- [What the task requires]:
Filter the records below for the word "عملاء". Copy each line that holds it.
-------- Data for processing
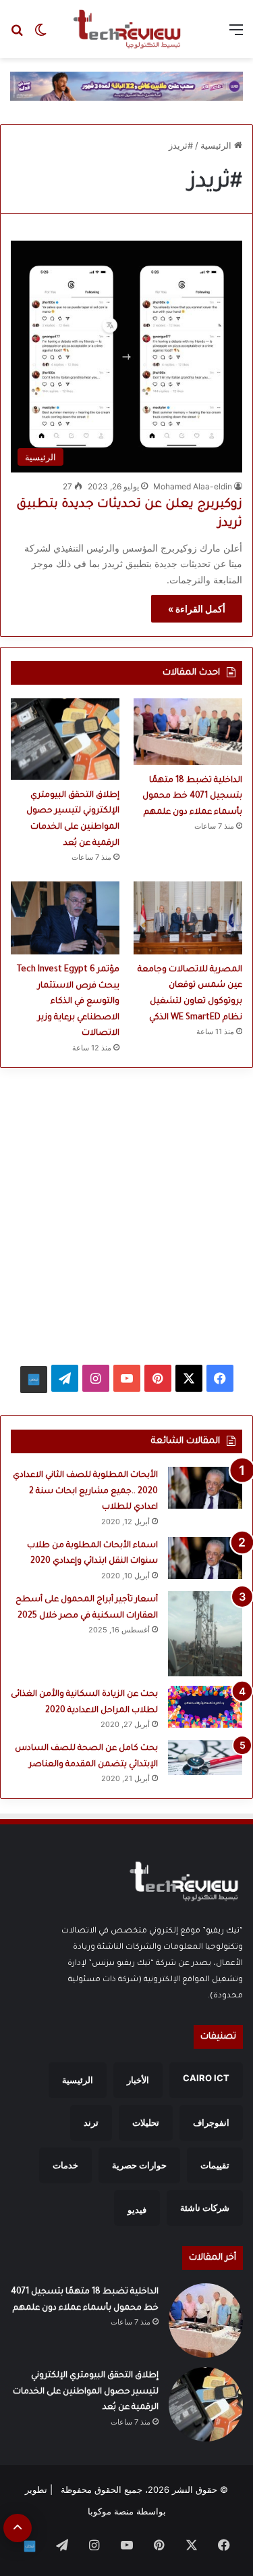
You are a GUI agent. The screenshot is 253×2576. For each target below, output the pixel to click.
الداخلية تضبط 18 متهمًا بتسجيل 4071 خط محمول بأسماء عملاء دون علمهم (192, 796)
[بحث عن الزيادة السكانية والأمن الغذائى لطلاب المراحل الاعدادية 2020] (205, 1707)
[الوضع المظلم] (40, 34)
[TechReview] (127, 29)
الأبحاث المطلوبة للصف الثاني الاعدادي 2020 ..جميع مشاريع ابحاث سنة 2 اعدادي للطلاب (85, 1491)
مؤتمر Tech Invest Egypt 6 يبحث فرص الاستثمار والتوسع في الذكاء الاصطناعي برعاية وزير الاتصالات (68, 1001)
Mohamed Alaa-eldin (192, 486)
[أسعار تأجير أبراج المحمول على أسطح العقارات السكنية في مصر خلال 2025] (205, 1633)
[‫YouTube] (126, 1378)
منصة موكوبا (111, 2511)
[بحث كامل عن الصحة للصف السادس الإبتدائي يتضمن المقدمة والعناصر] (205, 1757)
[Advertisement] (126, 1210)
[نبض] (33, 1379)
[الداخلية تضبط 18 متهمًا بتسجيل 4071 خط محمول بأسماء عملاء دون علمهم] (188, 731)
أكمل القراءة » (196, 608)
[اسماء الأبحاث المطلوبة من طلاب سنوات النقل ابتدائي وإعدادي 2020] (205, 1558)
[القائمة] (236, 34)
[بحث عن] (17, 34)
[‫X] (188, 1378)
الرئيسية (217, 145)
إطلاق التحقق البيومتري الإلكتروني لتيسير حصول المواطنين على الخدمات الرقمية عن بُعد (86, 2391)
----------------
- [Result]:
الداخلية تضبط 18 متهمًا بتسجيل 4071 خط محمول بأسماء عملاء دون علمهم (192, 796)
[الداخلية تضبط 18 متهمًا بتسجيل 4071 خط محمول بأسماء عملاء دون علمهم] (188, 731)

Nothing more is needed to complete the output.